Hello pgo,
thanks for this great tool!
After a quick try with a SH16 I think it's very well suited for low volume production programming.
Some questions and comments:
What is "Incremental File Load"?
How does "verify" handle the trim bytes? Could it be it that it verifies against the last trim result? In this case I had to manipulate the S19 file (exclude the trim bytes) to check the contents of an earlier programmed device (with unknown trim value).
Maybe verify could report the errors more detailed or read back the contents of a target to a file. Then one can use a text diff tool to find the differences.
Verify should use a different sound and a different dialog box for failed operations.
NVTRIM should be named NVFTRIM, NVTRIM is at $FFAF.
"Always in foreground" is somewhat annoying.
Oliver
Dear Oliver,
Documentation for the programmer is at:
http://usbdm.sourceforge.net/USBDM_V4.3/USBDM_FlashProgrammers/html/index.html
I believe this answers most of your questions. Please repost on any that are unclear.
The trim locations should be ignored if you select the trim option so it should allow verification of a previously programmed & trimmed device against a freshly loaded image.
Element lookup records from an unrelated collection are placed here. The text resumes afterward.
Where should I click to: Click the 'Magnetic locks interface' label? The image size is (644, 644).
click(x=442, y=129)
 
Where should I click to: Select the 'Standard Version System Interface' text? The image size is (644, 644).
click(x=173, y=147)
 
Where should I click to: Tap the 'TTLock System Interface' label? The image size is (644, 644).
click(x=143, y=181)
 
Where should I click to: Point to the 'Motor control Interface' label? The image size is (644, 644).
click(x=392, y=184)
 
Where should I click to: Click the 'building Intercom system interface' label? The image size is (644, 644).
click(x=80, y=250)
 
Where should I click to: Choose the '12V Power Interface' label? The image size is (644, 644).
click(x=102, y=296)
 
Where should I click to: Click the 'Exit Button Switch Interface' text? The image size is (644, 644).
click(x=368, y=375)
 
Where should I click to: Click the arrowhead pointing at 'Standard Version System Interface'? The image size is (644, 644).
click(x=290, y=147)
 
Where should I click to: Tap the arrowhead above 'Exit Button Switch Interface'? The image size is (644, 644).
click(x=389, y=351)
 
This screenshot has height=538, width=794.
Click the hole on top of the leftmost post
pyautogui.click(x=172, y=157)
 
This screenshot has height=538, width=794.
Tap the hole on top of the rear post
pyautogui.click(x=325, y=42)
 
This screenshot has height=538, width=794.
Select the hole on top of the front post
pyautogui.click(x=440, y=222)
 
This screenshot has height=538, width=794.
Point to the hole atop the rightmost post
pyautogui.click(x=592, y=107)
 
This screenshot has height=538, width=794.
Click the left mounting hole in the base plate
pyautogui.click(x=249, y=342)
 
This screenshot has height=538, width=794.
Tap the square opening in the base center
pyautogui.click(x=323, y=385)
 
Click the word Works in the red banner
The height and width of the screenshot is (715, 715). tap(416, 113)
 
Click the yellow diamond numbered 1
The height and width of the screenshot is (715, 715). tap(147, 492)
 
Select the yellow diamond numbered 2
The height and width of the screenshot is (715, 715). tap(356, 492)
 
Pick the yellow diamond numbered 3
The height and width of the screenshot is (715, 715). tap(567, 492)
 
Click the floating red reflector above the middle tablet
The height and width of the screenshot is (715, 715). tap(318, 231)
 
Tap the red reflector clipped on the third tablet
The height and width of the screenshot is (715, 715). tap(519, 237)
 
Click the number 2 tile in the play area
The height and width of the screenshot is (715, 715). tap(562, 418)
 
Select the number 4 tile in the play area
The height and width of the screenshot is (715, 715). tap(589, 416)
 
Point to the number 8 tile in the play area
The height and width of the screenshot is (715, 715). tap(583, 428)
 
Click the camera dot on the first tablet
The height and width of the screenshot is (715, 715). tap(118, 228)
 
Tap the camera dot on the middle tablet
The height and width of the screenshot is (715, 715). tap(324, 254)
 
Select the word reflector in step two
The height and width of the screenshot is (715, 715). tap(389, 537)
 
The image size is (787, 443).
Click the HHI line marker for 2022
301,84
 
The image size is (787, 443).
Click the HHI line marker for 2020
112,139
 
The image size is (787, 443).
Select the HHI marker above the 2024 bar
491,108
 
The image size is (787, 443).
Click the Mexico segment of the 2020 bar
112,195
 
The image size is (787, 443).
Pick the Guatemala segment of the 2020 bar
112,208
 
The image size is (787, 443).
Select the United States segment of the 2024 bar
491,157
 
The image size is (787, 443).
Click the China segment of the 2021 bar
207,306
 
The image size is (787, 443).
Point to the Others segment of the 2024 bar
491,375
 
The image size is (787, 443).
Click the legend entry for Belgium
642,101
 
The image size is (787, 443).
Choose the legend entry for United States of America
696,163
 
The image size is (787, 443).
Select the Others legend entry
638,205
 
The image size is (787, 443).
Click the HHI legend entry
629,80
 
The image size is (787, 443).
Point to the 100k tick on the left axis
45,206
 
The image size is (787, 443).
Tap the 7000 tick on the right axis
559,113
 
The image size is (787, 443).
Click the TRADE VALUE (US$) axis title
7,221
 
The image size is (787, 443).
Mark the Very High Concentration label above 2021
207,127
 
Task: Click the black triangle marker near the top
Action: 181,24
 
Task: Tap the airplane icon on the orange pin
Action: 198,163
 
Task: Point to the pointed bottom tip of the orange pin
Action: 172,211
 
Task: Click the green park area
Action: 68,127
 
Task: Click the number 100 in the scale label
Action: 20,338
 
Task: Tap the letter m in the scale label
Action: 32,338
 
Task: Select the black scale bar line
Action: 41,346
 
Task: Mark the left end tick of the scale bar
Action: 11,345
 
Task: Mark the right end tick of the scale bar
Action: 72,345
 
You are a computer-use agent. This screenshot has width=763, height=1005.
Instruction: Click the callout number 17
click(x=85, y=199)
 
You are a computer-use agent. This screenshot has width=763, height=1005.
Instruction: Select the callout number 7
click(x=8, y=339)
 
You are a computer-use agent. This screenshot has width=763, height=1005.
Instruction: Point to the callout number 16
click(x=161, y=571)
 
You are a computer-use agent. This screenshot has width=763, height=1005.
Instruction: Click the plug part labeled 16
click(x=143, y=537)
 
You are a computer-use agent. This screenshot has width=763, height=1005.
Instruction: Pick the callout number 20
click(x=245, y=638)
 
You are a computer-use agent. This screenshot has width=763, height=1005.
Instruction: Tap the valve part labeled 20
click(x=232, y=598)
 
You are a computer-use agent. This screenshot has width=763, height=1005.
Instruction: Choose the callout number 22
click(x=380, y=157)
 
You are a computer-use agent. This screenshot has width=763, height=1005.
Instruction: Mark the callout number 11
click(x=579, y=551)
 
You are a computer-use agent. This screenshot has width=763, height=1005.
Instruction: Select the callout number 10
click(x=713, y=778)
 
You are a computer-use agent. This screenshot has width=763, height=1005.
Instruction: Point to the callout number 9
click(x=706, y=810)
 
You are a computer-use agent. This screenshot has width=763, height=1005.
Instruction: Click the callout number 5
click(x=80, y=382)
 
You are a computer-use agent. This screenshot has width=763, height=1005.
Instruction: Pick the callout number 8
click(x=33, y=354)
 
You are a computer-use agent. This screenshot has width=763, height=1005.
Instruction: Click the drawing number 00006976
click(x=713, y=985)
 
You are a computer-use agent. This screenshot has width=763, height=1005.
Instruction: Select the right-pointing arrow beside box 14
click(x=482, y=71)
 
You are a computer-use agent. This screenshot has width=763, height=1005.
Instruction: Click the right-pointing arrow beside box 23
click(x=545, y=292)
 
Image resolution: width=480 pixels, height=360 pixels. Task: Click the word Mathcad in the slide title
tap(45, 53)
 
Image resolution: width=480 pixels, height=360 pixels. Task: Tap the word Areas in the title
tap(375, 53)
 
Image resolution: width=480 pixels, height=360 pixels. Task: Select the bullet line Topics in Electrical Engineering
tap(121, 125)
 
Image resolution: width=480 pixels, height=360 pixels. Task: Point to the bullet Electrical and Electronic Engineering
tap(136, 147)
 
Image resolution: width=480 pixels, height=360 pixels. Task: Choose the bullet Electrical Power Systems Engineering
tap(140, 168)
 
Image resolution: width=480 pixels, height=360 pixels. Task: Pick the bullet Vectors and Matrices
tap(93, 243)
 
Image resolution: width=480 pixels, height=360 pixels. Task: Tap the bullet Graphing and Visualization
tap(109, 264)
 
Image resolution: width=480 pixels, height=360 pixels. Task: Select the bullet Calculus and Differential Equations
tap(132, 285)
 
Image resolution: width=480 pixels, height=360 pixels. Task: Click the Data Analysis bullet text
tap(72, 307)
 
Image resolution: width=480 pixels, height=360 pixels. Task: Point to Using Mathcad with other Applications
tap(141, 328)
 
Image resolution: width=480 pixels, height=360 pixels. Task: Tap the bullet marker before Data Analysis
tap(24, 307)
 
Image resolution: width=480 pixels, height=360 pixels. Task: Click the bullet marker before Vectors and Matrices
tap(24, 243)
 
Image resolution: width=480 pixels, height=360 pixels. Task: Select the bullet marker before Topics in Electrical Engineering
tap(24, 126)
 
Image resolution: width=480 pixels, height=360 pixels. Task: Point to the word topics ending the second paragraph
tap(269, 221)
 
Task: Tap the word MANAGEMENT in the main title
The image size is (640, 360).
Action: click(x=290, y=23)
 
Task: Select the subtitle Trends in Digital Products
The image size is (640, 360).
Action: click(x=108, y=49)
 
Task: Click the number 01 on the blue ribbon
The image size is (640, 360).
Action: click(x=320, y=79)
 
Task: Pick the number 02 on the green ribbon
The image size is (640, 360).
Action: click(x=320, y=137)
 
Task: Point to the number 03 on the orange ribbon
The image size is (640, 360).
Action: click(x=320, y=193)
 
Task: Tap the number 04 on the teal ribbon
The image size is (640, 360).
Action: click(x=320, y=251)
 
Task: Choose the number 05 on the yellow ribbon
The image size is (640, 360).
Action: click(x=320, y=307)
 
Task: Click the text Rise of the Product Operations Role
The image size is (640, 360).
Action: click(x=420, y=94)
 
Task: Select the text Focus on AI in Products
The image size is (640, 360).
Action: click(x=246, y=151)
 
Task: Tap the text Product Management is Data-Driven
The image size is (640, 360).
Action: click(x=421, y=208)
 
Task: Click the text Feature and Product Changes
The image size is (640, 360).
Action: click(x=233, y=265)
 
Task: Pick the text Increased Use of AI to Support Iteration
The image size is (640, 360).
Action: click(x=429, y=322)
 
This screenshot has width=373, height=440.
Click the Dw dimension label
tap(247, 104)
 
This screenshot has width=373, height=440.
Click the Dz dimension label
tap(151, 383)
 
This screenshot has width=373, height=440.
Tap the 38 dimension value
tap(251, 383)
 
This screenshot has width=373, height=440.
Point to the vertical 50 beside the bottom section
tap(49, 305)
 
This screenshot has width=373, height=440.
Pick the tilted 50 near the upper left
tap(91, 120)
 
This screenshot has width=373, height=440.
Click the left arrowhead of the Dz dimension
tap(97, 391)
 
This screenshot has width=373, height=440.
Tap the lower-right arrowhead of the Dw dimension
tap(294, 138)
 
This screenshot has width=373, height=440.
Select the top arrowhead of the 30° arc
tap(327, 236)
The title NVTRIM is meant to be generic. It indicates the lowest addressed NV trim location - NV_ICGTRM_INIT or NV_FTRIM_INIT. In much of the Freescale documentation these locations are nameless. (The names mentioned are from Codewarrior) and also vary with clock type and target type (e.g. RS08 / HCS08). This could be clearer and in an earlier version of the programmer the names changed with clock type but I got a bit fed up with the amount of code required so it was lost when changing to wxWidgets . All the programmers now share the same dialogue code. One day I may be energetic enough to restore this.
I don't really think a more detailed report on flash differences would be that useful. I intended the verify as a pass/fail indication to allow you to check if the programming was successful or if a device contained the expected image.
A comparison would really fail for two different reasons - 1. A defect in the Flash in which case the whole device should be rejected and details would be unimportant IMO. 2. The image isn't what is loaded in the device. Even a small change in code would result in a very different flash images so again a detailed report would not have much value.
The dialogue has "keep on top" because it shares code with the GDI drivers which where appearing behind the codewarrior tools. This was the only solution I could find because the parent window is not available in the GDI DLLs and so parent-child window relationships were lost. I agree that this is annoying and it has been changed in V4.4.
I think I might be showing my age but I have never written a PC program that makes a noise. I think computers should be quite In this case I concede that a 'beep' on failure may be useful when programming multiple devices. If someone can provide linux/win32 code for a melodious beep I may incorporate this.
bye
Hello pgo,
thanks for the link to the docs, they explain most I wanted to know. In the mean, I found the Doxygen sources of the Flash Programmer documentation, but I missed the "Provided Utilities" section.
I verified that the trim locations are ignored while trim is active. I can't reproduce exactly what I did before, maybe I deactivated trim but didn't reload the hex file, so I had the old value in the buffer.
Don't overrate the "stay on top" annoyance. I intend to use the programmer to program batches of 9S08, so during real application, it has to stay on top. Only while fiddling around (should be finished now), it's somewhat troublesome.
Regarding the beep: I agree with you, no reason to add custom sound options *). Don't waste time with it. But the dialog box should be more conspicuous on error. Maybe a double beep is an efficient method to get the "worker's" attention.
Again, the BDM interface and the Flash Programmer software is a great piece of work, many thanks for it!
Oliver
*) And counting >17000 days uptime, I'm also not that young.